Exercise objective: Please write out the records below word for word, keeping every line as it stands.

[Records from a data source]
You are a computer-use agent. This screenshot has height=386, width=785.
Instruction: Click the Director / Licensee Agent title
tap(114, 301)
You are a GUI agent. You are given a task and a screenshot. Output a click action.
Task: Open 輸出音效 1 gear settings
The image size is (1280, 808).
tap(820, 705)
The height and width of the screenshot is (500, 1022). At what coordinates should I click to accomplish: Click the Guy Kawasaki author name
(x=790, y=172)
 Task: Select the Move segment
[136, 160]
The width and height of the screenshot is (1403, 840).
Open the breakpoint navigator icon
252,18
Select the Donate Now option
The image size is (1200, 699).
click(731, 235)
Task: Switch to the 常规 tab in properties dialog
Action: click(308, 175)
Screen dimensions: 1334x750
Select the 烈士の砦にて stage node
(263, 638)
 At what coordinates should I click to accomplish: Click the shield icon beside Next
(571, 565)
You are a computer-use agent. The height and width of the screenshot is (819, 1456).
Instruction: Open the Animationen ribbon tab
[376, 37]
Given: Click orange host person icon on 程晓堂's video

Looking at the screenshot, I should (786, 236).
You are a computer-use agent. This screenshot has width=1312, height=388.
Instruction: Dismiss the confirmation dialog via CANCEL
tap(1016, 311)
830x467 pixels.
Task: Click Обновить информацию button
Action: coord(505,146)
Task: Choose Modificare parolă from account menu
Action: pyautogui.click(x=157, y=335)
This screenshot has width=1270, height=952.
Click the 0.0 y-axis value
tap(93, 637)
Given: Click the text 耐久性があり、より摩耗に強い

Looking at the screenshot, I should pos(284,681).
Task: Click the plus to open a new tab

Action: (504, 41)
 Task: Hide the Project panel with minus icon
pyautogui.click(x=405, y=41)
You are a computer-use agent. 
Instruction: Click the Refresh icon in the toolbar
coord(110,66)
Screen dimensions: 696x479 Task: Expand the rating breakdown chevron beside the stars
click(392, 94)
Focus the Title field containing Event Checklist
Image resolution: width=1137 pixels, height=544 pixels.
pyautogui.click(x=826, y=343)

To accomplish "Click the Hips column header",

Exercise answer:
You are a computer-use agent. This screenshot has height=386, width=785.
Instruction: Click the Director / Licensee Agent title
tap(114, 301)
You are a GUI agent. You are given a task and a screenshot. Output a click action.
Task: Open 輸出音效 1 gear settings
The image size is (1280, 808).
tap(820, 705)
The height and width of the screenshot is (500, 1022). At what coordinates should I click to accomplish: Click the Guy Kawasaki author name
(x=790, y=172)
 Task: Select the Move segment
[136, 160]
The width and height of the screenshot is (1403, 840).
Open the breakpoint navigator icon
252,18
Select the Donate Now option
The image size is (1200, 699).
click(731, 235)
Task: Switch to the 常规 tab in properties dialog
Action: click(308, 175)
Screen dimensions: 1334x750
Select the 烈士の砦にて stage node
(263, 638)
 At what coordinates should I click to accomplish: Click the shield icon beside Next
(571, 565)
You are a computer-use agent. The height and width of the screenshot is (819, 1456).
Instruction: Open the Animationen ribbon tab
[376, 37]
Given: Click orange host person icon on 程晓堂's video

Looking at the screenshot, I should (786, 236).
You are a computer-use agent. This screenshot has width=1312, height=388.
Instruction: Dismiss the confirmation dialog via CANCEL
tap(1016, 311)
830x467 pixels.
Task: Click Обновить информацию button
Action: coord(505,146)
Task: Choose Modificare parolă from account menu
Action: pyautogui.click(x=157, y=335)
This screenshot has width=1270, height=952.
Click the 0.0 y-axis value
tap(93, 637)
Given: Click the text 耐久性があり、より摩耗に強い

Looking at the screenshot, I should pos(284,681).
Task: Click the plus to open a new tab

Action: (504, 41)
 Task: Hide the Project panel with minus icon
pyautogui.click(x=405, y=41)
You are a computer-use agent. 
Instruction: Click the Refresh icon in the toolbar
coord(110,66)
Screen dimensions: 696x479 Task: Expand the rating breakdown chevron beside the stars
click(392, 94)
Focus the Title field containing Event Checklist
Image resolution: width=1137 pixels, height=544 pixels.
pyautogui.click(x=826, y=343)

To accomplish "Click the Hips column header",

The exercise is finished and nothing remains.